St. Vincent de Paul (born April 24, 1581, Pouy, now Saint-Vincent-de-Paul, France—died September 27, 1660, Paris; canonized 1737; feast day September 27) was a French saint, founder of the Congregation of the Mission (Lazarists, or Vincentians) for preaching missions to the peasantry and for educating and training a pastoral clergy. The patron saint of charitable societies, St. Vincent de Paul is primarily recognized for his charity and compassion for the poor, though he is also known for his reform of the clergy and for his early role in opposing Jansenism.

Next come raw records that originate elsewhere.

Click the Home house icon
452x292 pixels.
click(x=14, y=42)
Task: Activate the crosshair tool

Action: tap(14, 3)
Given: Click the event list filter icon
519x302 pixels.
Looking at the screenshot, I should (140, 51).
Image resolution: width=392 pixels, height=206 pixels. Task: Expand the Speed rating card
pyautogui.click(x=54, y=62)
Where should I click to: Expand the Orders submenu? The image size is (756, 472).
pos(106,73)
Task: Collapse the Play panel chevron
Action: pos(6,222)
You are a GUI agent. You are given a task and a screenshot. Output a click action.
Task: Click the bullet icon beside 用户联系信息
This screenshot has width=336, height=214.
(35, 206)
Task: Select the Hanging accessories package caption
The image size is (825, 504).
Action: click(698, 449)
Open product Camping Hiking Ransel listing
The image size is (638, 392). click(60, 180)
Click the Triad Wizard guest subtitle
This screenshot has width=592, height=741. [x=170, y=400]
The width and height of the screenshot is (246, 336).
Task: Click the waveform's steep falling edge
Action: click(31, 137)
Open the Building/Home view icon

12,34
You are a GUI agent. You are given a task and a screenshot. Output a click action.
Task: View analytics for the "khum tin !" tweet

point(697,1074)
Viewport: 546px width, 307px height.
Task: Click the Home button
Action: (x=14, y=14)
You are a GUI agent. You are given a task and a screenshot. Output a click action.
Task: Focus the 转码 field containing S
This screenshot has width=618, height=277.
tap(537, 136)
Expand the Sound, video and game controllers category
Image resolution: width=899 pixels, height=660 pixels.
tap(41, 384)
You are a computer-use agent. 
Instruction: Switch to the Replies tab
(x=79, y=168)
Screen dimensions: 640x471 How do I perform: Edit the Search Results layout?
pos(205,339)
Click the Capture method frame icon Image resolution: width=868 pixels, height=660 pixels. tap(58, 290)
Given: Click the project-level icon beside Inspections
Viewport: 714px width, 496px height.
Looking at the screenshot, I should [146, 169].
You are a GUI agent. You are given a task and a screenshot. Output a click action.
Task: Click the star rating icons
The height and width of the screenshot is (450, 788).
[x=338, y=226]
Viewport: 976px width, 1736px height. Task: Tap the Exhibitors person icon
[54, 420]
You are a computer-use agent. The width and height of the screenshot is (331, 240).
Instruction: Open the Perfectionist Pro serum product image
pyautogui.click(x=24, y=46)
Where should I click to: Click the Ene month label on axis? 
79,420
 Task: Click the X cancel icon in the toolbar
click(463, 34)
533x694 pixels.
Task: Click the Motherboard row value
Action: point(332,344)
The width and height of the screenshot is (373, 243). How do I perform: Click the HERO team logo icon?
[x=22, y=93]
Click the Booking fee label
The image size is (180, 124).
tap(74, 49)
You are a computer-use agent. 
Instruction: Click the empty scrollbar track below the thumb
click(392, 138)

Educated by the Franciscans at Dax, France, he was ordained in 1600 and graduated from the University of Toulouse in 1604. He was allegedly captured at sea by Barbary pirates and sold as a slave but eventually escaped. He spent a year in Rome to continue his studies and then went to Paris, where he remained permanently. He placed himself under the spiritual guidance of the celebrated cardinal Pierre de Bérulle, who entrusted him with the parish of Clichy.
After founding the Congregation of the Mission in 1625, Vincent de Paul established in and around Paris the Confraternities of Charity—associations of laywomen who visited, fed, and nursed the sick poor. The wealth of these women, many of noble family, aided him in establishing the foundling and other hospitals. With St. Louise de Marillac he cofounded the Daughters of Charity (Daughters of Charity of St. Vincent de Paul) in 1633. The association was patterned after the Confraternities of Charity and was the first noncloistered religious institute of women devoted to active charitable works.
The Society of St. Vincent de Paul, a Catholic charitable organization dedicated to the service of the poor, was founded by Blessed Antoine Frédéric Ozanam in 1833.